An initial levy of $20 per twenty-foot-equivalent unit (TEU) will be effective from Jan 1. That will double to $40 plus GST from July 1, 2022, once the troubled automation system boots up.

Last year the port, the country’s largest by imports, handled more than 818,000 TEU. 

The new fee, which will apply only to international and domestic laden import and export containers, should generate about $7.5m for the remainder of the financial year.

That could rise to about $30m next year depending on traffic volumes. It will be charged directly to shipping lines.

In a note to freight forwarders, commercial general manager Craig Sain said the levy is being introduced to help recover the cost of delivering the infrastructure investments needed to handle increased ship sizes and exchange volumes.

The port’s upgrades include a 310-metre container berth, three new cranes, new reefer facilities, more truck capacity and two hectares of reclaimed land.

Sain said the higher levy from July will coincide with the port automation system being operational. That was originally scheduled to go live in March 2022 but has had some major glitches.

The port is also about to start deepening the shipping channel so it can take larger ships.

While most Australian ports charge levies to pay for their capital expenditure, Auckland becomes only the third in NZ to put such a fee onto its containers. 

Napier Port charges an infrastructure levy of $52.50 per TEU, while Lyttelton Port charges shipping lines $34.50 per TEU. 

Lyttelton also charges ‘R&D’ road and rail levies of $12.50 per container.

Automation delays

Freight Federation president Chris Edwards, said it is “poor timing” to add more costs onto importers and exporters.

That’s in light of five-fold increases in shipping costs as well as significant congestion at both Auckland and Port of Tauranga. That prompted congestion charges from major shipping lines including MSC and Maersk on containers transiting Auckland.

Edwards said delays to the automation project had contributed to the inability of POAL to reinstate fixed berthing windows.

“They have to accept much of the responsibility for our supply chain issues. The fact that Auckland wasn’t working properly disincentivised other shipping lines from servicing NZ routes.

“We’d hoped the project would be finished in February or March, but now it looks like they’re going to go right to the wire based on this announcement.”

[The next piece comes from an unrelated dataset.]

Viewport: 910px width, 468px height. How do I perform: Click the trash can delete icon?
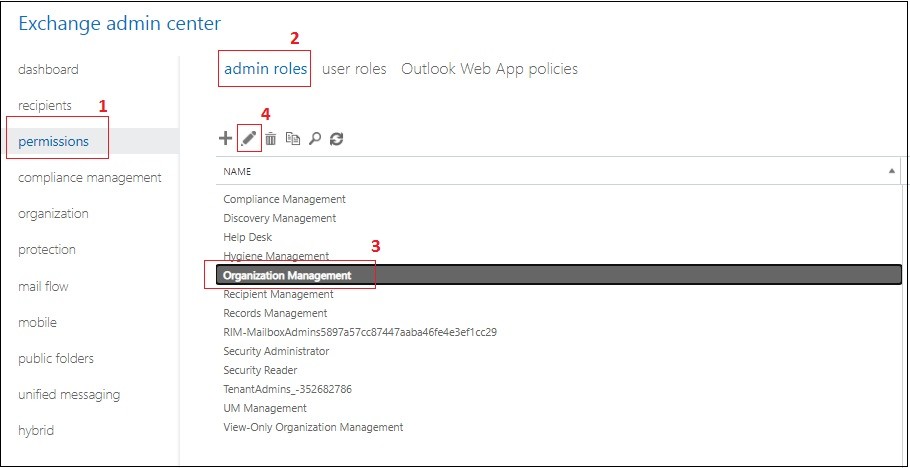271,139
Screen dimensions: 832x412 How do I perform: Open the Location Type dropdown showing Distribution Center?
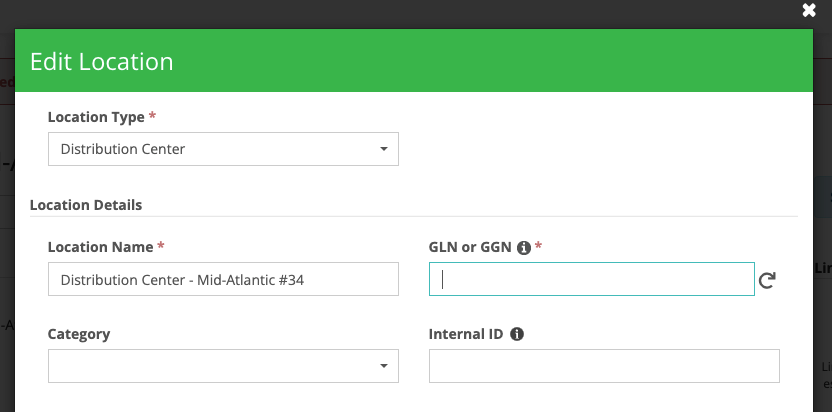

The automation project, announced in late 2016, was originally expected to be completed by 2019, though as a "partial automation". 

That’s coincided with a cycle of declining profitability and dividends under the tenure of chief executive Tony Gibson. Since 2016, the dividend payable from POAL to its shareholder has dipped from $54m to $18.6m by 2019, and to $4.9m in 2020. For the year to June, it declared a dividend of $3.7m from net profit of $45.6m, citing pandemic trading conditions.

At the same time, Gibson received a $1.79m settlement after stepping down at the end of June, after ongoing delays to the automation project and following a damning review of the port’s health and safety record.

Gibson is also facing health and safety charges in relation to the death of stevedore Pala'amo Kalati in August last year.